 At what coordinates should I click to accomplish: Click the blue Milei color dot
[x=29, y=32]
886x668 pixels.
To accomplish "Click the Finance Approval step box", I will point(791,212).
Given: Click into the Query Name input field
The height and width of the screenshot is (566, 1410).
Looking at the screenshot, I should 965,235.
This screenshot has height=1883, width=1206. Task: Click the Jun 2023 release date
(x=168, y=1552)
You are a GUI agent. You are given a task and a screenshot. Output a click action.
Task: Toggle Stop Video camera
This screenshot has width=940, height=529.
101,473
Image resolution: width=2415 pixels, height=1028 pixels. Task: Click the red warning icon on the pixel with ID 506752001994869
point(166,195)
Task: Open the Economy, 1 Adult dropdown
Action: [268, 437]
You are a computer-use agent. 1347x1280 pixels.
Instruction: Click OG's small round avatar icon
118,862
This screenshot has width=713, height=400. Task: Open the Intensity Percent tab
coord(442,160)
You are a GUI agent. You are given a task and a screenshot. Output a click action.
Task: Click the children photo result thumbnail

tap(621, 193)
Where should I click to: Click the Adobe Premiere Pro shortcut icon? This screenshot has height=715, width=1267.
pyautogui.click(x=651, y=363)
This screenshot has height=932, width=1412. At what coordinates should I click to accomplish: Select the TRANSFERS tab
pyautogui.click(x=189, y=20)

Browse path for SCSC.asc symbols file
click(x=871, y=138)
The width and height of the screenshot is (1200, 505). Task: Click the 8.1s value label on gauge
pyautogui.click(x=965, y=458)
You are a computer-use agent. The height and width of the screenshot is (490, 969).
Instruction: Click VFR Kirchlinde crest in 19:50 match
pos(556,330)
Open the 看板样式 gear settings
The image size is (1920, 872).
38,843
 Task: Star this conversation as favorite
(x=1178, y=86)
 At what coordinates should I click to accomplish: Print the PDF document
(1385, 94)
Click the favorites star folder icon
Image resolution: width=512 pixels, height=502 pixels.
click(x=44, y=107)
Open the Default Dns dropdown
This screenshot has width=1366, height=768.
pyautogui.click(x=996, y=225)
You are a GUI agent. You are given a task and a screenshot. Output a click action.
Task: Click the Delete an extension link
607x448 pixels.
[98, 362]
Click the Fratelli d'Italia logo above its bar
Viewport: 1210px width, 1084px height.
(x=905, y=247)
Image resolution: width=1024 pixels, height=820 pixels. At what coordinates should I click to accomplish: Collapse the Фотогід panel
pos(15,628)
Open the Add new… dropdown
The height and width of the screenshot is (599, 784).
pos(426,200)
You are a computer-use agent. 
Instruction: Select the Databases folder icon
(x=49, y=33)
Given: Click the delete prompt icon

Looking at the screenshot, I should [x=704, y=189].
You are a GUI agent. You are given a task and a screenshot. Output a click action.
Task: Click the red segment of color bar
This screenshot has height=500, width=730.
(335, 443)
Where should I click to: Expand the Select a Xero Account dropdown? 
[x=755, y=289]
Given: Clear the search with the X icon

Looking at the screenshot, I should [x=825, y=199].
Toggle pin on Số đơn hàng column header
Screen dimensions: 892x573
────────────────────
> **TASK TO COMPLETE**
Return every record exactly as it was given.

> **EXERCISE SOLUTION**
 At what coordinates should I click to accomplish: Click the blue Milei color dot
[x=29, y=32]
886x668 pixels.
To accomplish "Click the Finance Approval step box", I will point(791,212).
Given: Click into the Query Name input field
The height and width of the screenshot is (566, 1410).
Looking at the screenshot, I should 965,235.
This screenshot has height=1883, width=1206. Task: Click the Jun 2023 release date
(x=168, y=1552)
You are a GUI agent. You are given a task and a screenshot. Output a click action.
Task: Toggle Stop Video camera
This screenshot has width=940, height=529.
101,473
Image resolution: width=2415 pixels, height=1028 pixels. Task: Click the red warning icon on the pixel with ID 506752001994869
point(166,195)
Task: Open the Economy, 1 Adult dropdown
Action: [268, 437]
You are a computer-use agent. 1347x1280 pixels.
Instruction: Click OG's small round avatar icon
118,862
This screenshot has width=713, height=400. Task: Open the Intensity Percent tab
coord(442,160)
You are a GUI agent. You are given a task and a screenshot. Output a click action.
Task: Click the children photo result thumbnail

tap(621, 193)
Where should I click to: Click the Adobe Premiere Pro shortcut icon? This screenshot has height=715, width=1267.
pyautogui.click(x=651, y=363)
This screenshot has height=932, width=1412. At what coordinates should I click to accomplish: Select the TRANSFERS tab
pyautogui.click(x=189, y=20)

Browse path for SCSC.asc symbols file
click(x=871, y=138)
The width and height of the screenshot is (1200, 505). Task: Click the 8.1s value label on gauge
pyautogui.click(x=965, y=458)
You are a computer-use agent. The height and width of the screenshot is (490, 969).
Instruction: Click VFR Kirchlinde crest in 19:50 match
pos(556,330)
Open the 看板样式 gear settings
The image size is (1920, 872).
38,843
 Task: Star this conversation as favorite
(x=1178, y=86)
 At what coordinates should I click to accomplish: Print the PDF document
(1385, 94)
Click the favorites star folder icon
Image resolution: width=512 pixels, height=502 pixels.
click(x=44, y=107)
Open the Default Dns dropdown
This screenshot has width=1366, height=768.
pyautogui.click(x=996, y=225)
You are a GUI agent. You are given a task and a screenshot. Output a click action.
Task: Click the Delete an extension link
607x448 pixels.
[98, 362]
Click the Fratelli d'Italia logo above its bar
Viewport: 1210px width, 1084px height.
(x=905, y=247)
Image resolution: width=1024 pixels, height=820 pixels. At what coordinates should I click to accomplish: Collapse the Фотогід panel
pos(15,628)
Open the Add new… dropdown
The height and width of the screenshot is (599, 784).
pos(426,200)
You are a computer-use agent. 
Instruction: Select the Databases folder icon
(x=49, y=33)
Given: Click the delete prompt icon

Looking at the screenshot, I should [x=704, y=189].
You are a GUI agent. You are given a task and a screenshot. Output a click action.
Task: Click the red segment of color bar
This screenshot has height=500, width=730.
(335, 443)
Where should I click to: Expand the Select a Xero Account dropdown? 
[x=755, y=289]
Given: Clear the search with the X icon

Looking at the screenshot, I should [x=825, y=199].
Toggle pin on Số đơn hàng column header
Screen dimensions: 892x573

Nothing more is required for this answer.